_Exercise task:_ Reproduce every one of the entries below verbatim, line for line.

Dataset entries
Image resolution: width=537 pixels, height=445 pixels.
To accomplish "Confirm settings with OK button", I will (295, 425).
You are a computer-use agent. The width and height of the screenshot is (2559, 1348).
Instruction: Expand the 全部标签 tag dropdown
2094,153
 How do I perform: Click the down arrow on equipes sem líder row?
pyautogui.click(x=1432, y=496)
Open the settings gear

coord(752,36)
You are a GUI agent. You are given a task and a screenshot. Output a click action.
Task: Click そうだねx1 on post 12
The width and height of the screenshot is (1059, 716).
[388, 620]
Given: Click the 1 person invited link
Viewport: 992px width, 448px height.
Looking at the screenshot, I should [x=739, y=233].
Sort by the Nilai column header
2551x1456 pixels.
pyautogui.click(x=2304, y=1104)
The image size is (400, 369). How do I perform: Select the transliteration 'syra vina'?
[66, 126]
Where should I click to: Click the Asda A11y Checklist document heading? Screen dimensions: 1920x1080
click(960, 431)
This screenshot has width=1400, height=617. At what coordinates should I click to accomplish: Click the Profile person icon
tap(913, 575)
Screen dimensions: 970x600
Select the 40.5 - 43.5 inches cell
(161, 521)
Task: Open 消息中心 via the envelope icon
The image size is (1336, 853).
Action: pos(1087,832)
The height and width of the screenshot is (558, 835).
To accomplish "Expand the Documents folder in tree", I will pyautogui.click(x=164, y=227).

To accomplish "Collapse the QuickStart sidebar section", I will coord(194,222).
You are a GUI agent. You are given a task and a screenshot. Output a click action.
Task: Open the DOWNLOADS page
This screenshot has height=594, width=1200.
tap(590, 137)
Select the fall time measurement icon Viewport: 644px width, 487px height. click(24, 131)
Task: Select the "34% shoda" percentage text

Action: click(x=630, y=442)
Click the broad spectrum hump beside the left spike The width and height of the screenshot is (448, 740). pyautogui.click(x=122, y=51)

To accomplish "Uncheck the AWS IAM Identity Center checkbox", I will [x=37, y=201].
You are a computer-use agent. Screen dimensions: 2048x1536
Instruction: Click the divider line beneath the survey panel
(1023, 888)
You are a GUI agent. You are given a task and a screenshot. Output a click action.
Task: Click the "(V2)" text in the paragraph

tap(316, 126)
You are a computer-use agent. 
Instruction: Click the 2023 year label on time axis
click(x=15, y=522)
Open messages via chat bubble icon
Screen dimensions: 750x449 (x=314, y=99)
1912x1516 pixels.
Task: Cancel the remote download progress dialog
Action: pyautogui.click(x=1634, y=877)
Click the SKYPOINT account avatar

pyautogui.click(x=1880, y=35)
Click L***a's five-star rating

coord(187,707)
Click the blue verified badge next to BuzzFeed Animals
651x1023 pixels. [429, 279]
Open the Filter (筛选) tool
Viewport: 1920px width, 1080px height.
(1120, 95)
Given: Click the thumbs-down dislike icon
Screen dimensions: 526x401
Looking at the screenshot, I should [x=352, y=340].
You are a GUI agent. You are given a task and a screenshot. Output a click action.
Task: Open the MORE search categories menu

_Result for this task:_
Image resolution: width=537 pixels, height=445 pixels.
To accomplish "Confirm settings with OK button", I will (295, 425).
You are a computer-use agent. The width and height of the screenshot is (2559, 1348).
Instruction: Expand the 全部标签 tag dropdown
2094,153
 How do I perform: Click the down arrow on equipes sem líder row?
pyautogui.click(x=1432, y=496)
Open the settings gear

coord(752,36)
You are a GUI agent. You are given a task and a screenshot. Output a click action.
Task: Click そうだねx1 on post 12
The width and height of the screenshot is (1059, 716).
[388, 620]
Given: Click the 1 person invited link
Viewport: 992px width, 448px height.
Looking at the screenshot, I should [x=739, y=233].
Sort by the Nilai column header
2551x1456 pixels.
pyautogui.click(x=2304, y=1104)
The image size is (400, 369). How do I perform: Select the transliteration 'syra vina'?
[66, 126]
Where should I click to: Click the Asda A11y Checklist document heading? Screen dimensions: 1920x1080
click(960, 431)
This screenshot has width=1400, height=617. At what coordinates should I click to accomplish: Click the Profile person icon
tap(913, 575)
Screen dimensions: 970x600
Select the 40.5 - 43.5 inches cell
(161, 521)
Task: Open 消息中心 via the envelope icon
The image size is (1336, 853).
Action: pos(1087,832)
The height and width of the screenshot is (558, 835).
To accomplish "Expand the Documents folder in tree", I will pyautogui.click(x=164, y=227).

To accomplish "Collapse the QuickStart sidebar section", I will coord(194,222).
You are a GUI agent. You are given a task and a screenshot. Output a click action.
Task: Open the DOWNLOADS page
This screenshot has height=594, width=1200.
tap(590, 137)
Select the fall time measurement icon Viewport: 644px width, 487px height. click(24, 131)
Task: Select the "34% shoda" percentage text

Action: click(x=630, y=442)
Click the broad spectrum hump beside the left spike The width and height of the screenshot is (448, 740). pyautogui.click(x=122, y=51)

To accomplish "Uncheck the AWS IAM Identity Center checkbox", I will [x=37, y=201].
You are a computer-use agent. Screen dimensions: 2048x1536
Instruction: Click the divider line beneath the survey panel
(1023, 888)
You are a GUI agent. You are given a task and a screenshot. Output a click action.
Task: Click the "(V2)" text in the paragraph

tap(316, 126)
You are a computer-use agent. 
Instruction: Click the 2023 year label on time axis
click(x=15, y=522)
Open messages via chat bubble icon
Screen dimensions: 750x449 (x=314, y=99)
1912x1516 pixels.
Task: Cancel the remote download progress dialog
Action: pyautogui.click(x=1634, y=877)
Click the SKYPOINT account avatar

pyautogui.click(x=1880, y=35)
Click L***a's five-star rating

coord(187,707)
Click the blue verified badge next to BuzzFeed Animals
651x1023 pixels. [429, 279]
Open the Filter (筛选) tool
Viewport: 1920px width, 1080px height.
(1120, 95)
Given: Click the thumbs-down dislike icon
Screen dimensions: 526x401
Looking at the screenshot, I should [x=352, y=340].
You are a GUI agent. You are given a task and a screenshot. Output a click action.
Task: Open the MORE search categories menu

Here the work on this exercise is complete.